▶ **Directions for this task**
Continue the biographical text on Vicente Garcia, starting after its final sentence.

-- Text shown follows --

Garcia was born in the village of Maugat, formerly a part of Rosario and presently a barangay of Padre Garcia (a town named after him), on April 5, 1817, to parents Jose Garcia and Andrea Teodoro. His family belonged to the upper classes and had Castilian blood. The faint photograph of the man among the exhibits in the town hall show a handsome mestizo. Another proof was that Vicente went to study for the priesthood while pure-blooded Filipinos at that time were not able to study because of poverty and discrimination.

Garcia suffered discrimination from his Spanish superiors because although he was nominated for the position of Canonigo Magistral, he did not occupy it. The colonizers did not see fit to have an indio even if he is a mestizo in any exalted position.

There are anecdotes of his admirable qualities such as his kindness and generosity and his proficiency in Spanish and Latin. He was himself a writer who translated Spanish and Latin literary pieces. One of his more notable works was his translation from the original Latin to Tagalog of the Imitacion de Cristo.

-- Text shown concluded --
-- Given records follows --

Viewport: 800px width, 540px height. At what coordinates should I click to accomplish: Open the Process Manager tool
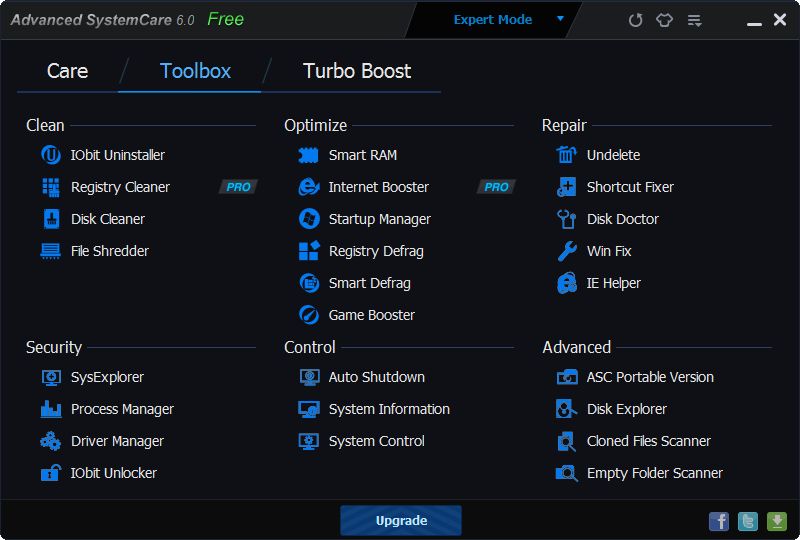coord(122,409)
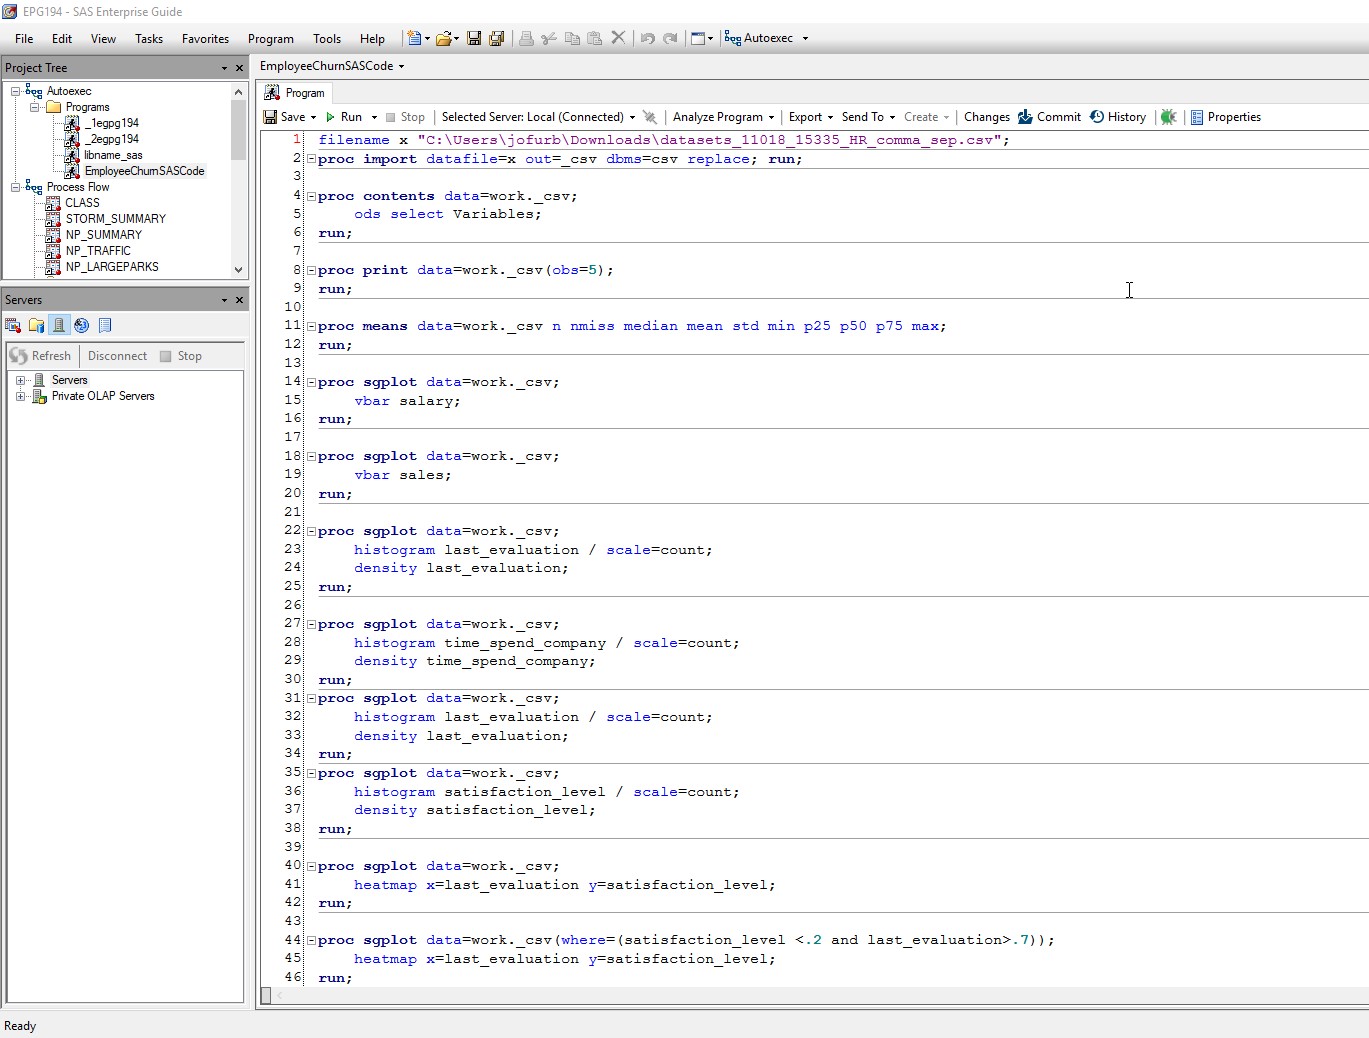Collapse the heatmap block at line 40
Screen dimensions: 1369x1038
click(309, 865)
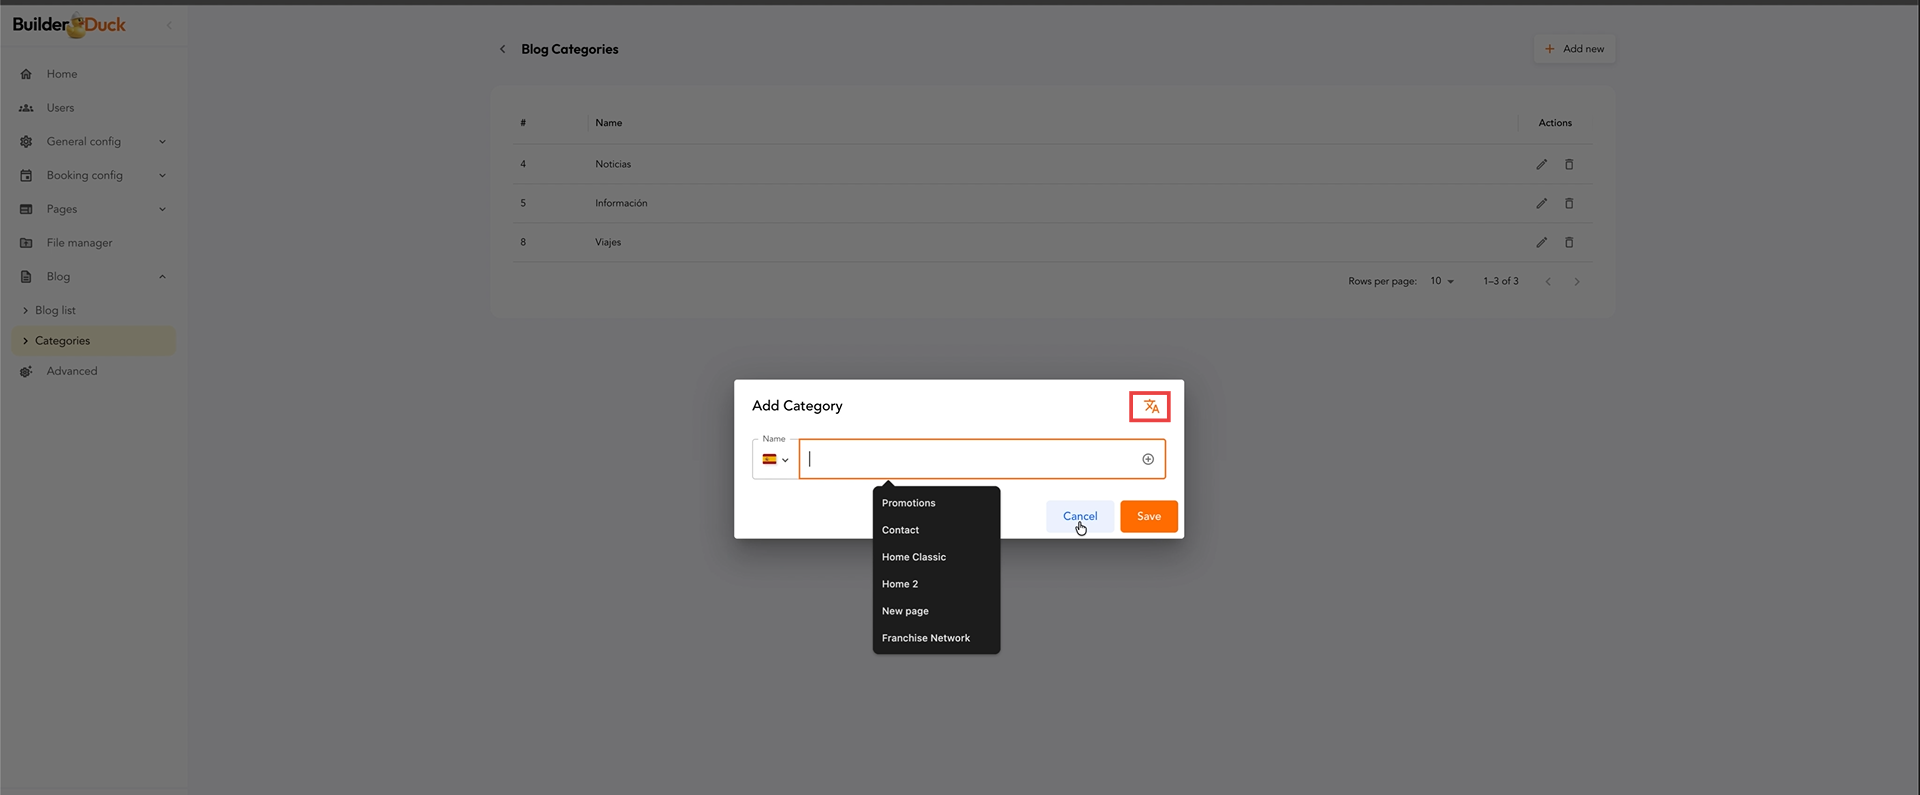This screenshot has width=1920, height=795.
Task: Click the edit pencil for Viajes row
Action: click(x=1541, y=242)
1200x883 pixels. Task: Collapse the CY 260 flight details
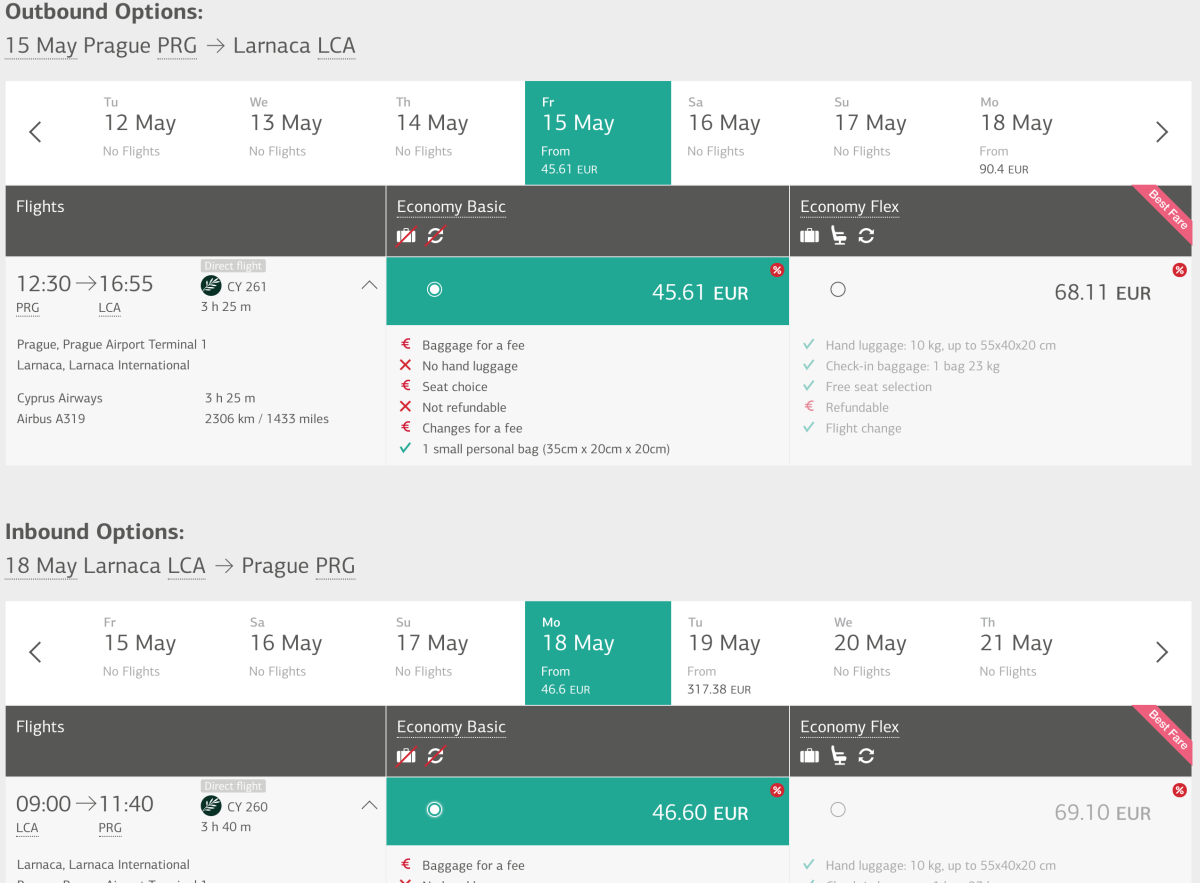pyautogui.click(x=369, y=805)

-- Given records concluded --

▶ **Exercise answer**
Garcia's place in history comes not only from his admirable qualities as a human being. Although a member of the church, he had the courage to defend Rizal from the tirades and censure of the Catholic church. His letter of defense was originally intended to be given to José Rodriguez, an Augustinian friar who, in 1888, published a pamphlet entitled "¡CAIÑGAT CAYO! Sa Mañga Masasamang Libro,t, Casulatan (Beware Of Malevolent Books and Writings)". The publication is filled with scathing condemnation of Jose Rizal's writings. However, his friends dissuaded him from doing so. The letter was published in La Solidaridad on March 15, 1895.

In his defense-letter the priest belied Rodriguez's accusation that Rizal was an "impious man, a heretic who hated religion and Spain." According to Garcia, while the friar was quick to issue such accusations, he failed to cite any proposition made by Rizal that showed his "impiety, heresy, or blasphemy." Garcia then proceeded to cite various phrases in the Noli that showed the hero to be the exact opposite of the heretic and blasphemer that Rodriguez had accused him of being. He signed his name as V. Caraig.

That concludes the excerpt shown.